──────── TEXT FOR ANALYSIS ────────
3. Prostate Cancer
While some researchers remain divided on whether or not exercise can have a preventative effect on the development of prostate cancer, there is research to back up the claim that it does.
Prostate cancer has the distinction of being the most commonly diagnosed cancer in men, so there has been much focus in recent years on potential preventative measures that individuals might be able to take to lower their risk for developing the disease.
A recent review in the West Virginia Medical Journal examines the evidence to date that exercise can result in an overall improvement in quality of life, which in turn can lead to more favourable outcomes in cancer treatment, and improving cancer survival outcomes.(3)
4. Breast Cancer
While family history and environmental factors remain significant in the development of breast cancer, exercise can go a long way to delaying the onset of the disease and even preventing its development.
A 2011 review found that across studies on exercise and breast cancer prevention, “there was a 25% average risk reduction amongst physically active women as compared to the less active women.”(4)
Even women with mutations in the BRCA-1 gene, which predisposes some women to breast cancer, may be able to delay the onset of the disease with a regular exercise regiment.
────────
▶ [WHAT THIS EXERCISE ASKS]:
a: In the passage on exercise and cancer, what average risk reduction did the 2011 review find among physically active women?
b: Print the passage on exercise and cancer word for word, starting at "Prostate cancer has" and ending at "developing the disease.".
c: Can you carry on the passage on exercise and cancer past its last sentence?
──────── ENTRIES PROVIDED ────────
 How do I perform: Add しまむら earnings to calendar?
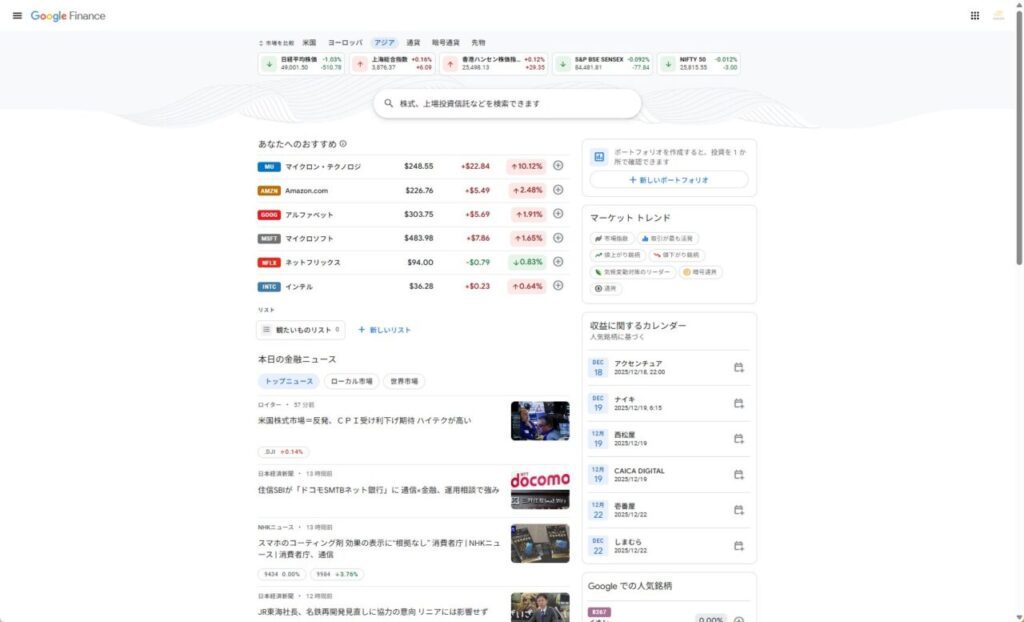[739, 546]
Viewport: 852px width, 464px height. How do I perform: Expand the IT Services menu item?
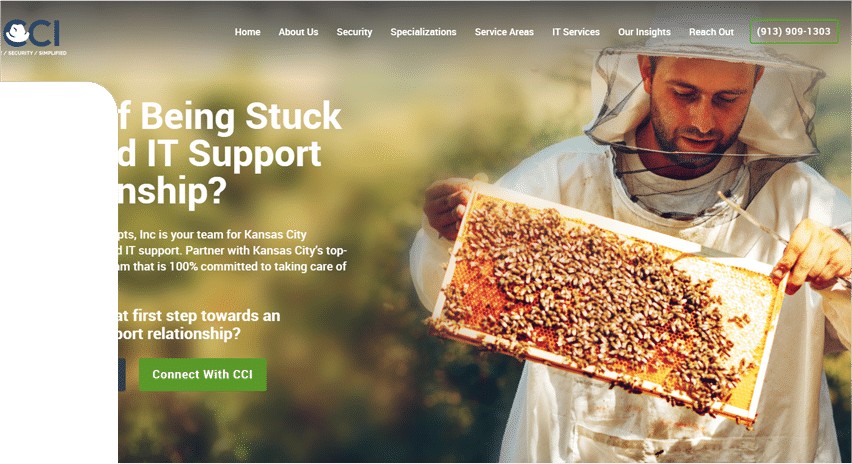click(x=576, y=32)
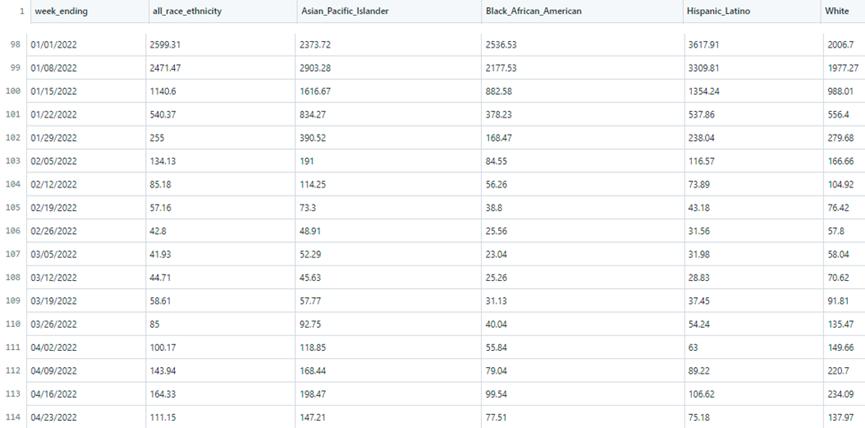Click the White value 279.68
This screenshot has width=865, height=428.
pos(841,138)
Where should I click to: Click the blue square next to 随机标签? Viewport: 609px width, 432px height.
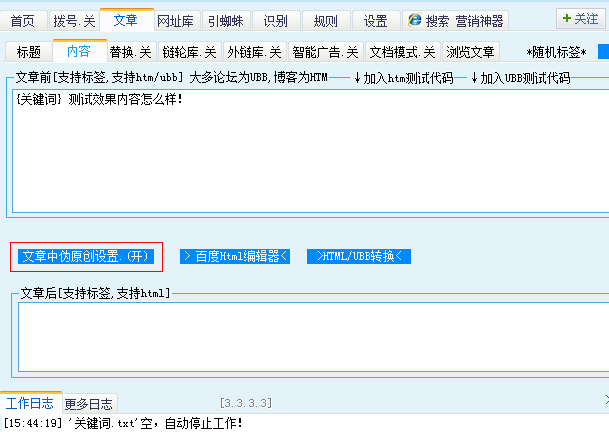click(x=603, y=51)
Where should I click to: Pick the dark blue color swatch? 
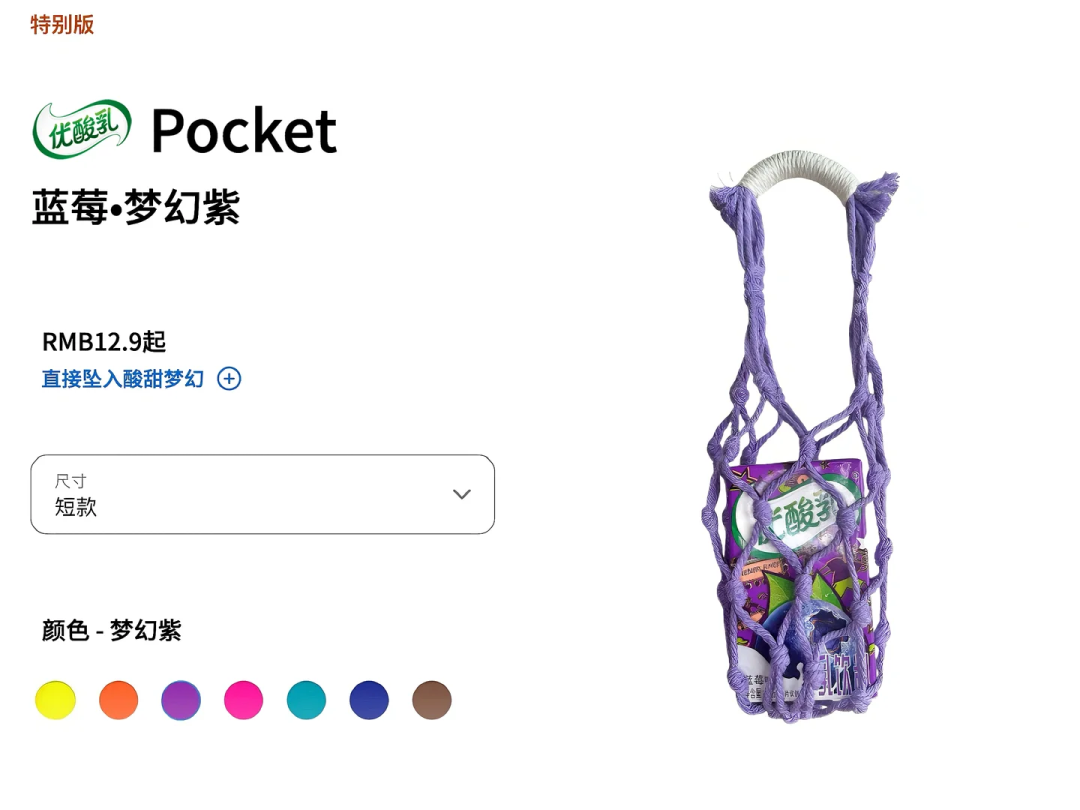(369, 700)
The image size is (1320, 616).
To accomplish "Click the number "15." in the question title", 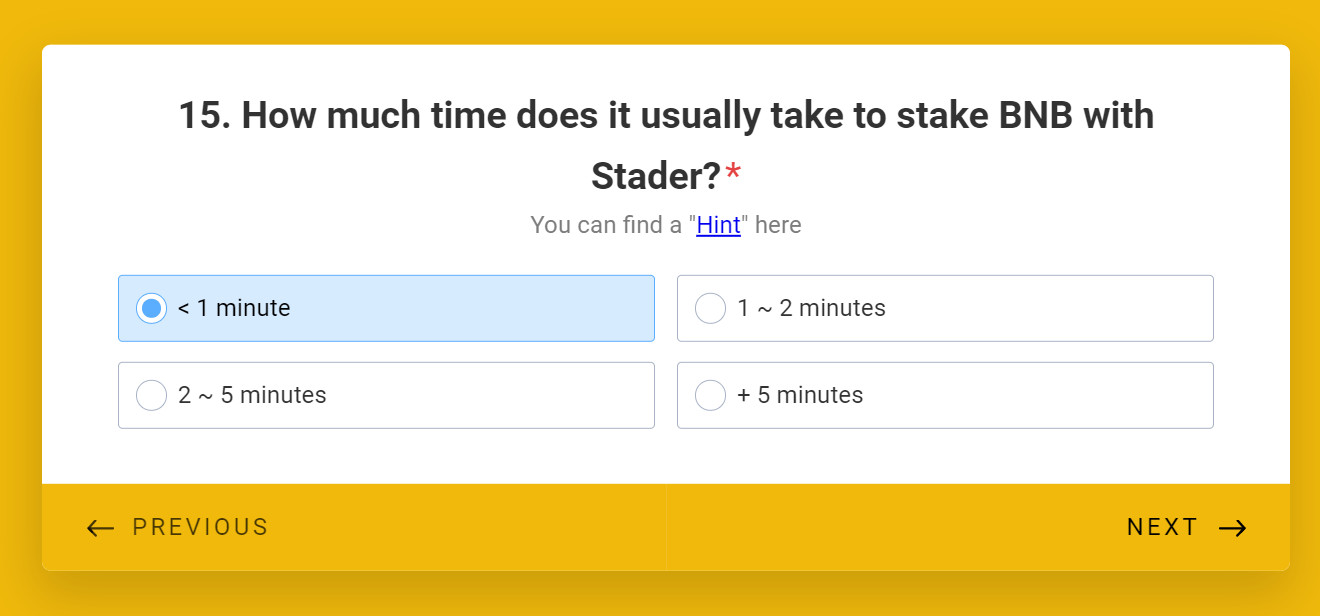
────────
▶ [ANSWERS TO THE TASKS]:
a: A 25% average risk reduction compared with less active women.

b:
Prostate cancer has the distinction of being the most commonly diagnosed cancer in men, so there has been much focus in recent years on potential preventative measures that individuals might be able to take to lower their risk for developing the disease.

c:
5. Lung Cancer
Lung cancer has one of the highest cancer mortality rates world wide, so any means of reducing its impact are definitely important. A 2011 review of recent research in the journal Recent Results In Cancer Research discusses the emerging evidence that physical activity has a role to play in reducing the risk of lung cancer, especially in smokers.
“Several plausible biological factors and mechanisms have been hypothesized linking physical activity to reduced lung cancer risk,” the authors write, “including: improved pulmonary capacity, changes in growth factor levels, and possible gene-physical activity interactions.”(5)
6. Ovarian Cancer
A 2011 review of epidemiological studies of the associations of physical activity with gynaecologic cancers – including ovarian cancer – from the journal Recent Results In Cancer Research found that physical activity, including low-level physical activity like gardening and housework, may reduce one’s risk of developing various gynaecologic cancers.
“There is mounting evidence that sedentary behaviours such as sitting time probably increase risk of endometrial and ovarian cancers,” the review states.
“The biologic evidence provides strong support for a protective role of physical activity on cancer of the endometrium, and moderate support for cancer for the ovaries, as these cancers have a strong hormonal etiology.”(6)
Obviously there are many health benefits to leading an active lifestyle. But until recently, science hadn’t been able to provide us with hard evidence that cancer prevention was one of those benefits.
Now it’s clear that, while an active lifestyle won’t completely eliminate your risk of all cancers, it does have a role to play in helping prevent or delay the development of some of the most common – and deadly – forms of the disease.